> _Data_

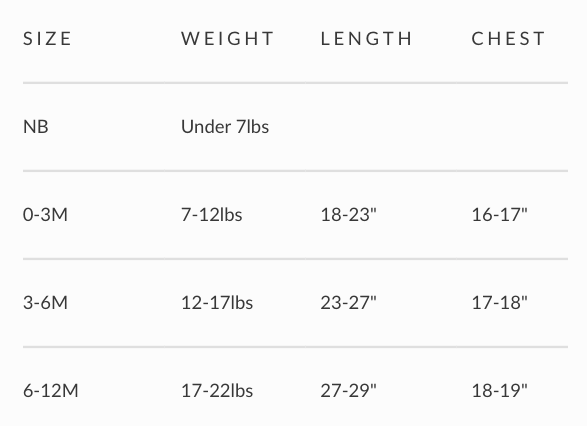Select the 6-12M size cell
Viewport: 587px width, 426px height.
click(51, 391)
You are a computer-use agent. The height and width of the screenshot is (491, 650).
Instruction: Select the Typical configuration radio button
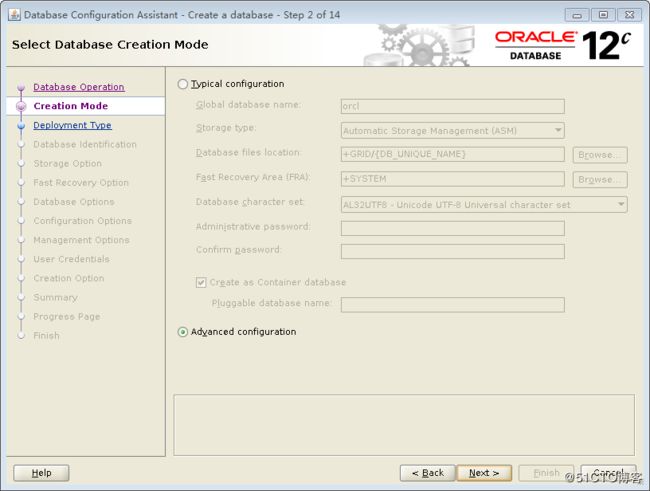click(x=182, y=84)
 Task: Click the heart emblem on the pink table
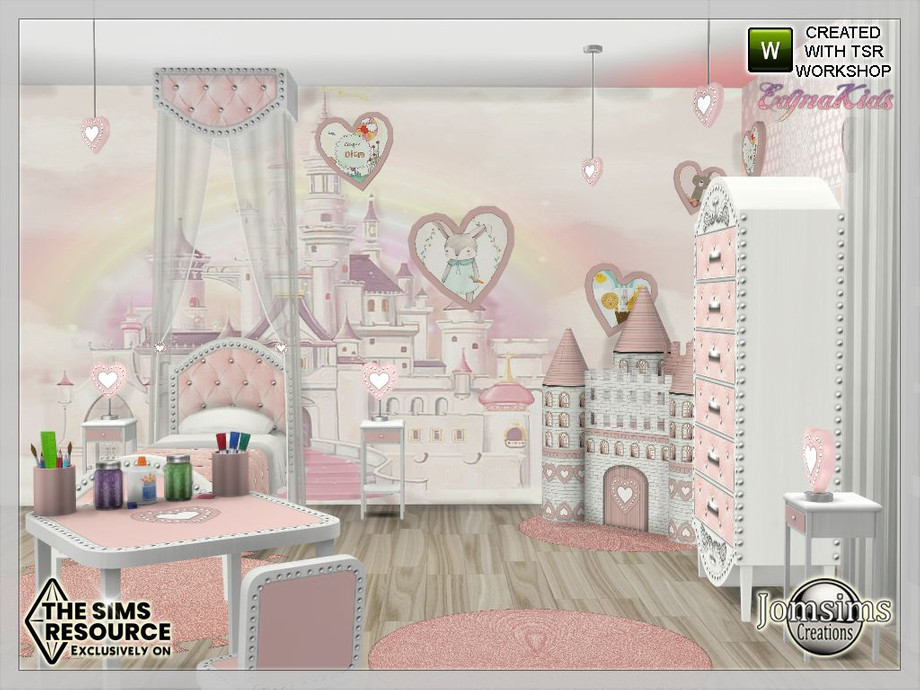177,515
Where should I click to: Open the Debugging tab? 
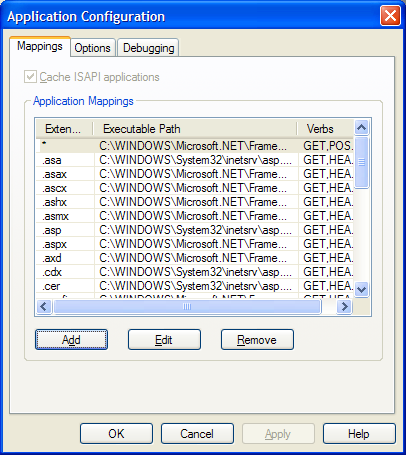(x=148, y=48)
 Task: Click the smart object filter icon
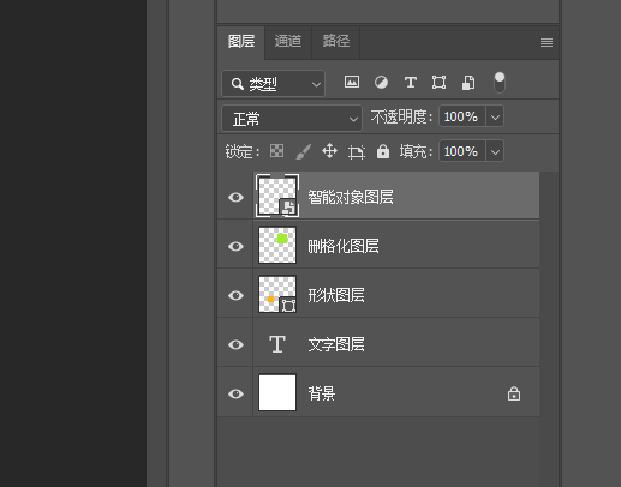point(467,83)
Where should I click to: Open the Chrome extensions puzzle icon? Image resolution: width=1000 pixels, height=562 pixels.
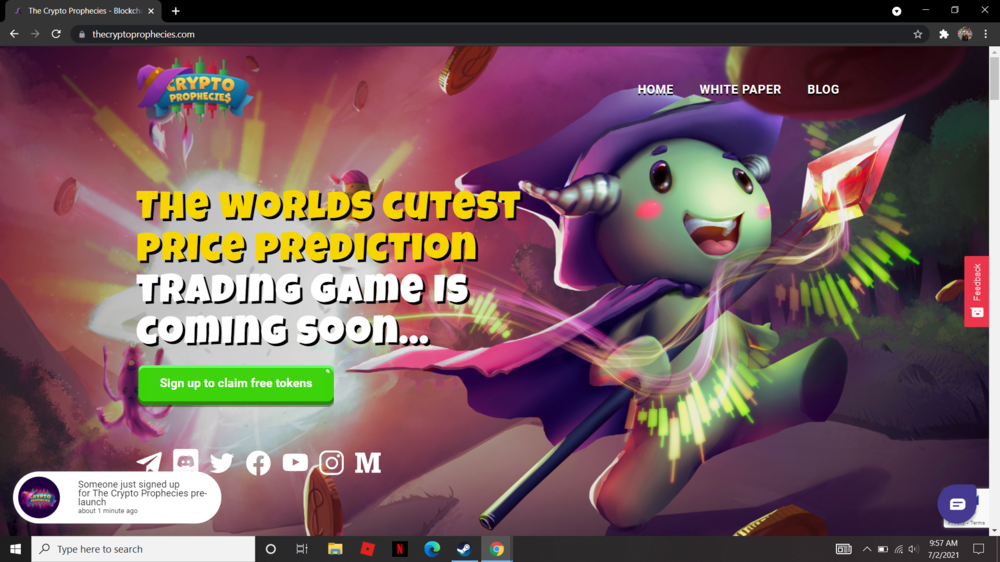click(x=943, y=34)
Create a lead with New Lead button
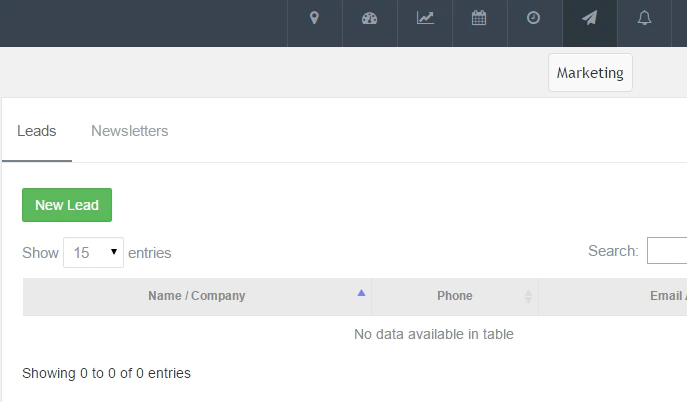This screenshot has height=402, width=687. pos(67,205)
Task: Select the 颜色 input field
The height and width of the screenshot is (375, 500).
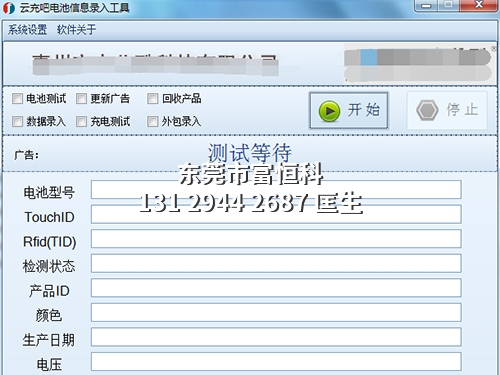Action: coord(276,313)
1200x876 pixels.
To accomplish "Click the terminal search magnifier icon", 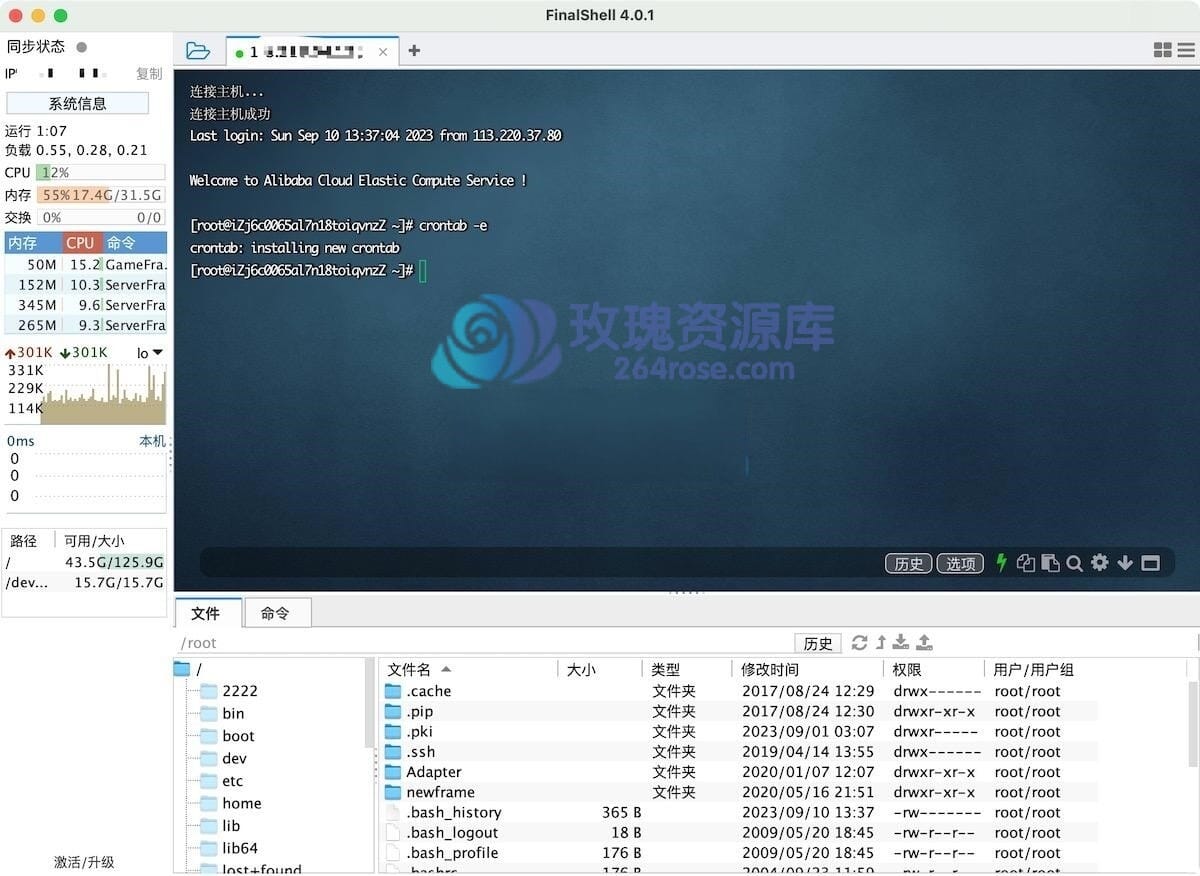I will pos(1075,564).
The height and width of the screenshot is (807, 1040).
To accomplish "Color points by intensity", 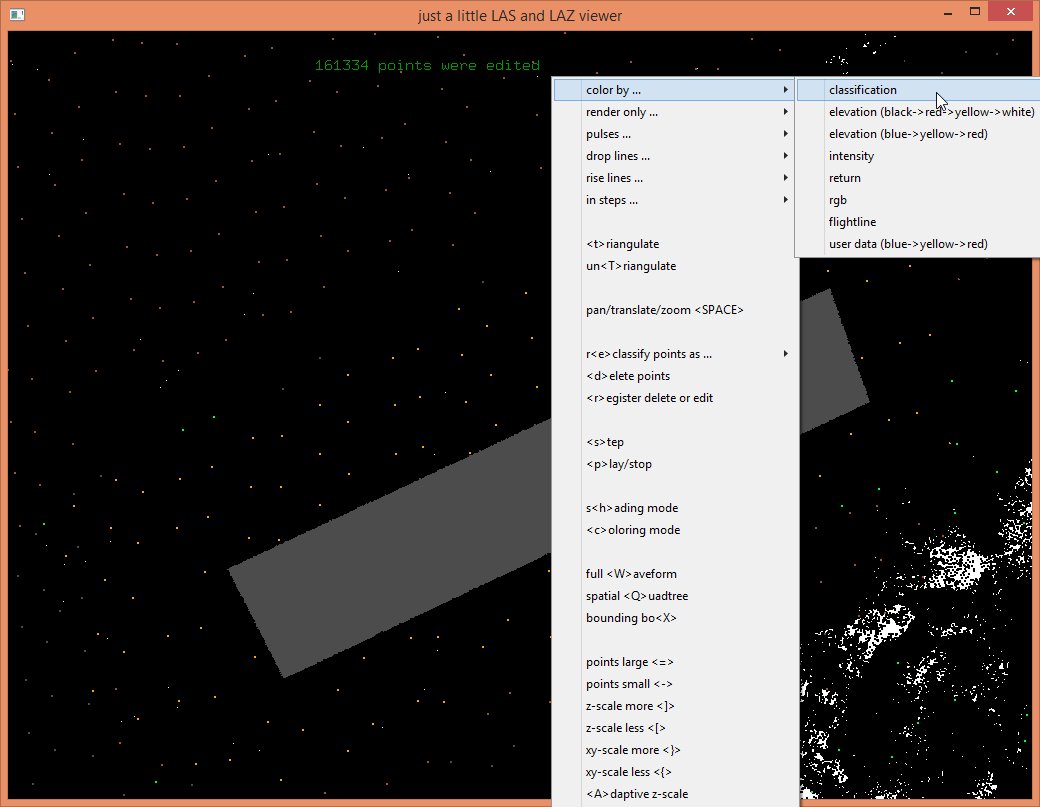I will (x=851, y=156).
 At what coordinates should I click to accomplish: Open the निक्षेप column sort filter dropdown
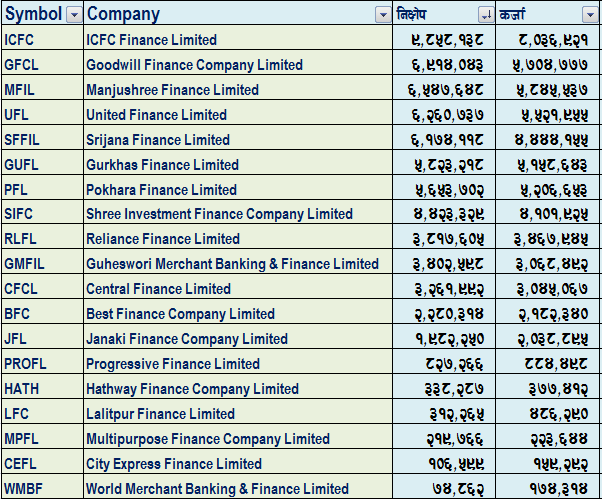pos(486,14)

> _What you are asked to do_
From the records above, copy exactly the stretch from the line holding "Create a lead with New Lead button" through the line holding "1200x876 pixels.", both ends included, without the pictures.

> _Solution for this exercise_
Create a lead with New Lead button
This screenshot has height=402, width=687. pos(67,205)
Task: Select the 颜色 input field
The height and width of the screenshot is (375, 500).
Action: coord(276,313)
1200x876 pixels.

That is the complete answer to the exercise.